Records from a dataset:
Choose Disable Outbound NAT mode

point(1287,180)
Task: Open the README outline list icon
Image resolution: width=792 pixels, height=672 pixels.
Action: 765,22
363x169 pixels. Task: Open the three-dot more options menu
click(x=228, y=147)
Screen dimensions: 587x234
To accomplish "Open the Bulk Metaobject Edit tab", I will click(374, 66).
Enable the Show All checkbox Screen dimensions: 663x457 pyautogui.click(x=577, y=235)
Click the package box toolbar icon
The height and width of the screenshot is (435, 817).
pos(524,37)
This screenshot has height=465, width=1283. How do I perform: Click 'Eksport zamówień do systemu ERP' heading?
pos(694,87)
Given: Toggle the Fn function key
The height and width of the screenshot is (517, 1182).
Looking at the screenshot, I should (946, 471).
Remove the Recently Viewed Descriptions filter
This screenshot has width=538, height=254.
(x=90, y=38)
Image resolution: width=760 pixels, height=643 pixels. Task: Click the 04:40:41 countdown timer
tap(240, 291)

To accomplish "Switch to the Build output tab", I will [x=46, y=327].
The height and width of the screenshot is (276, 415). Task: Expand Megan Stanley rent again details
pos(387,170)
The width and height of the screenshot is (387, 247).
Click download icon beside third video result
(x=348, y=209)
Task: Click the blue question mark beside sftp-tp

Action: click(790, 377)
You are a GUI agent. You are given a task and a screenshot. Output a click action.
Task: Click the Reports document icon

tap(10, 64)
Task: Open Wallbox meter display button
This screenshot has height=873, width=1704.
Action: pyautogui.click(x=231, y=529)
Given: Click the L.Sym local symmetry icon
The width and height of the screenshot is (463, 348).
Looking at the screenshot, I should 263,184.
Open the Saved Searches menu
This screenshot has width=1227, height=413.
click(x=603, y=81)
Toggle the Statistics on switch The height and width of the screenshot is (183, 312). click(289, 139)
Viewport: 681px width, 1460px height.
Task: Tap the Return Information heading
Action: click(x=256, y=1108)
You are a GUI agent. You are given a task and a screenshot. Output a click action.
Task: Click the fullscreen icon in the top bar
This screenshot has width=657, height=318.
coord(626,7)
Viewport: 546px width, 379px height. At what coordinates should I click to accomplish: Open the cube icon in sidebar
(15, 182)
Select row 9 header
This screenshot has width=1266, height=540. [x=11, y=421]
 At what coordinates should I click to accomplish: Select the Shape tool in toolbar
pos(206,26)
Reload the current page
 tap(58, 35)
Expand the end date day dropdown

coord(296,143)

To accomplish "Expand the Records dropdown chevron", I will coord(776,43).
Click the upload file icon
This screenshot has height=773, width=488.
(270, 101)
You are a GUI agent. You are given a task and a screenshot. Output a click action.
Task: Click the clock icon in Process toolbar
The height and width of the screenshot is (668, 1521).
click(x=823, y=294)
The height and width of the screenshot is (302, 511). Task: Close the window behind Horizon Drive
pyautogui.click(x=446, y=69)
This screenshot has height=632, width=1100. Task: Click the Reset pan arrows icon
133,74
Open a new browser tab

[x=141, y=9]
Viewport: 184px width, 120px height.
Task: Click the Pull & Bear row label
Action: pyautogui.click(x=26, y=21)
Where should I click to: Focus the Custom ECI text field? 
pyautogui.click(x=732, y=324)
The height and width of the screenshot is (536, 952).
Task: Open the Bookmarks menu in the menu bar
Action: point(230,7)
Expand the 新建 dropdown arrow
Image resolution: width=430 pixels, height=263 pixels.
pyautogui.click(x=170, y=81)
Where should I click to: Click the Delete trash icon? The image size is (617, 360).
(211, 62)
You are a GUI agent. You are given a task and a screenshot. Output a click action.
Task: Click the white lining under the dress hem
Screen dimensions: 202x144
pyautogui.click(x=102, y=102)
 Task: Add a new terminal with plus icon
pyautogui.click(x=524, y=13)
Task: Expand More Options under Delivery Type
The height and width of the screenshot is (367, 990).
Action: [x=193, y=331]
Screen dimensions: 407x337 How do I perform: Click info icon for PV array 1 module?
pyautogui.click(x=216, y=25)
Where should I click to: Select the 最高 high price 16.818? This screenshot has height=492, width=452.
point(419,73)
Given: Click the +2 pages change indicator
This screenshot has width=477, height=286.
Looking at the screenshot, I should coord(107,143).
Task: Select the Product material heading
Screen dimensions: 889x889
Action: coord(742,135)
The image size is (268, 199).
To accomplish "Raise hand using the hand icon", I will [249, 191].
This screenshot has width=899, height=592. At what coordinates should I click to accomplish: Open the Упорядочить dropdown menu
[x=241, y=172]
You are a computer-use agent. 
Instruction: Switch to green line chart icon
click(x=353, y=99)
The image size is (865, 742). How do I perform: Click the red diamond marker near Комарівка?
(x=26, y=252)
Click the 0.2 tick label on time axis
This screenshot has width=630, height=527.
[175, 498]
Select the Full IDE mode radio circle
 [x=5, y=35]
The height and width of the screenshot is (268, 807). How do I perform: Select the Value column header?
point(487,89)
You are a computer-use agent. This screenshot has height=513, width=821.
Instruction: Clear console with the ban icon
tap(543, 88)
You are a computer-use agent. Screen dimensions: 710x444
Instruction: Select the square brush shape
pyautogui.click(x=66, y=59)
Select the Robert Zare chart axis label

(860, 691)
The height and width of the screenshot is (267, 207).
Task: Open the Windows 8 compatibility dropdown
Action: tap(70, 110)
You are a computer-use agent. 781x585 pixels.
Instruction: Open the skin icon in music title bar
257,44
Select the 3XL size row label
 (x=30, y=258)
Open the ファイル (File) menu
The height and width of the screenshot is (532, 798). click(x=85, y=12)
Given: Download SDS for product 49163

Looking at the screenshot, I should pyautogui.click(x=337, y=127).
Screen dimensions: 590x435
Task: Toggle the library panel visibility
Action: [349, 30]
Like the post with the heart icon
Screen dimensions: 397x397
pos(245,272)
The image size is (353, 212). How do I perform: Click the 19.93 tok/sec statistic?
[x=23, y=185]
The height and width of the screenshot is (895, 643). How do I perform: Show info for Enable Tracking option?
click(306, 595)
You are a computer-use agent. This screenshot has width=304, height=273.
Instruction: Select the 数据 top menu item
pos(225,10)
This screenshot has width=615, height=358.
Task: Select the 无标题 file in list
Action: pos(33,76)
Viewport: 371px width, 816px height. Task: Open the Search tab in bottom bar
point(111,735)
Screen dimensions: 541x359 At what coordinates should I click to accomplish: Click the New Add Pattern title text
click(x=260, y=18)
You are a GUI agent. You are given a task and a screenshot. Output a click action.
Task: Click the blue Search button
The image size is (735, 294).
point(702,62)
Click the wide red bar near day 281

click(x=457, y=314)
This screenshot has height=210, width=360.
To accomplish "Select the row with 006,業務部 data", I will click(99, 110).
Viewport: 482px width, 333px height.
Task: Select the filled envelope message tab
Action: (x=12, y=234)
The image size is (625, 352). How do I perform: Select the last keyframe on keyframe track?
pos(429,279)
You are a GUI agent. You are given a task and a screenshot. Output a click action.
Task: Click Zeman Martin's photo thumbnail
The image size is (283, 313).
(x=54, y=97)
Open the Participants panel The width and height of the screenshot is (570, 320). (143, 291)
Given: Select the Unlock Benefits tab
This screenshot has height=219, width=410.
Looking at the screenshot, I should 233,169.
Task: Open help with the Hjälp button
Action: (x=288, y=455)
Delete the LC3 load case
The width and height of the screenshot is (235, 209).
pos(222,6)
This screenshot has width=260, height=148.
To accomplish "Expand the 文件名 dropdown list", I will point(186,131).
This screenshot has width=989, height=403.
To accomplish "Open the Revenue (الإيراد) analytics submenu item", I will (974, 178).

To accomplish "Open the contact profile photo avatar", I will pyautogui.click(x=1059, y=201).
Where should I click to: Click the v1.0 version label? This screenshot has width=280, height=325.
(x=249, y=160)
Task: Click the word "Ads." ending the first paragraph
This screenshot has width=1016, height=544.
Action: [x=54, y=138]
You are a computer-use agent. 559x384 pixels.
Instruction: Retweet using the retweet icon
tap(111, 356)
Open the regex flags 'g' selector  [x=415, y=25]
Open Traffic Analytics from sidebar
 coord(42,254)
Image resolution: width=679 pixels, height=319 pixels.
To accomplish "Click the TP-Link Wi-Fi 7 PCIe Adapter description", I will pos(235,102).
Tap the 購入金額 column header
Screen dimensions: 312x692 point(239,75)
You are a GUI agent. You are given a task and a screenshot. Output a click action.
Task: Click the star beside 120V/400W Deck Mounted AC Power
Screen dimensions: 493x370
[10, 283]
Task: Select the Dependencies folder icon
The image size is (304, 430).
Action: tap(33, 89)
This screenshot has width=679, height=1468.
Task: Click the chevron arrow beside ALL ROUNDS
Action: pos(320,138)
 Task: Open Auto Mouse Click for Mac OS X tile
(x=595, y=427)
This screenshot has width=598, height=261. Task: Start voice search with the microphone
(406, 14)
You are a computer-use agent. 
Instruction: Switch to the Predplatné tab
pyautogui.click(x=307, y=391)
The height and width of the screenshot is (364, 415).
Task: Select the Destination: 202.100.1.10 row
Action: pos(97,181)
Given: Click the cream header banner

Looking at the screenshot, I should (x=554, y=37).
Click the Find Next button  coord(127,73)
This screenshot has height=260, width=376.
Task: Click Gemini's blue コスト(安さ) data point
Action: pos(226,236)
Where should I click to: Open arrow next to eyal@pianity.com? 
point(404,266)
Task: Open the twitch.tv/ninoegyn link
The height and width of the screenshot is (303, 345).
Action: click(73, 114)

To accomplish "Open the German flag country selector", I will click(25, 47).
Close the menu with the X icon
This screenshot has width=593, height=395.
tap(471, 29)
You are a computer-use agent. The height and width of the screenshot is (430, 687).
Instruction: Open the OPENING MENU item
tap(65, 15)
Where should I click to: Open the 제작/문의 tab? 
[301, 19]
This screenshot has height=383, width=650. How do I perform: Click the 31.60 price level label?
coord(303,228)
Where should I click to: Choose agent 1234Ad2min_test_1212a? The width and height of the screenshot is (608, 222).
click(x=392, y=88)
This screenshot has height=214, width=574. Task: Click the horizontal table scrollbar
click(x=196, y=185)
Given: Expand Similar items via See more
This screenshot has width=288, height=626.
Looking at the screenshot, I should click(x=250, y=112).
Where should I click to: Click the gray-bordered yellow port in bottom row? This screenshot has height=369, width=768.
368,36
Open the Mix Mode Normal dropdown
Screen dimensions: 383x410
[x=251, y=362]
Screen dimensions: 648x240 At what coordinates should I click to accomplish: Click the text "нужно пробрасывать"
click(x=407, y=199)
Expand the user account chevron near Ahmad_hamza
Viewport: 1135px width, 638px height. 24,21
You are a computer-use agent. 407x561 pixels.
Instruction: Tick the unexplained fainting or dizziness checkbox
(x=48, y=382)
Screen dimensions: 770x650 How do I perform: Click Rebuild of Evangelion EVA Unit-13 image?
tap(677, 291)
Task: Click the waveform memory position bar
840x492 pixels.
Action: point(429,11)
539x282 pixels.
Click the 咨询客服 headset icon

About this task: Please return the lines above exactly, from the first one down to the line with "Given: Click the L.Sym local symmetry icon", and stop after that line.

Solved problem:
Choose Disable Outbound NAT mode

point(1287,180)
Task: Open the README outline list icon
Image resolution: width=792 pixels, height=672 pixels.
Action: 765,22
363x169 pixels. Task: Open the three-dot more options menu
click(x=228, y=147)
Screen dimensions: 587x234
To accomplish "Open the Bulk Metaobject Edit tab", I will click(374, 66).
Enable the Show All checkbox Screen dimensions: 663x457 pyautogui.click(x=577, y=235)
Click the package box toolbar icon
The height and width of the screenshot is (435, 817).
pos(524,37)
This screenshot has height=465, width=1283. How do I perform: Click 'Eksport zamówień do systemu ERP' heading?
pos(694,87)
Given: Toggle the Fn function key
The height and width of the screenshot is (517, 1182).
Looking at the screenshot, I should (946, 471).
Remove the Recently Viewed Descriptions filter
This screenshot has width=538, height=254.
(x=90, y=38)
Image resolution: width=760 pixels, height=643 pixels. Task: Click the 04:40:41 countdown timer
tap(240, 291)

To accomplish "Switch to the Build output tab", I will [x=46, y=327].
The height and width of the screenshot is (276, 415). Task: Expand Megan Stanley rent again details
pos(387,170)
The width and height of the screenshot is (387, 247).
Click download icon beside third video result
(x=348, y=209)
Task: Click the blue question mark beside sftp-tp

Action: click(790, 377)
You are a GUI agent. You are given a task and a screenshot. Output a click action.
Task: Click the Reports document icon

tap(10, 64)
Task: Open Wallbox meter display button
This screenshot has height=873, width=1704.
Action: pyautogui.click(x=231, y=529)
Given: Click the L.Sym local symmetry icon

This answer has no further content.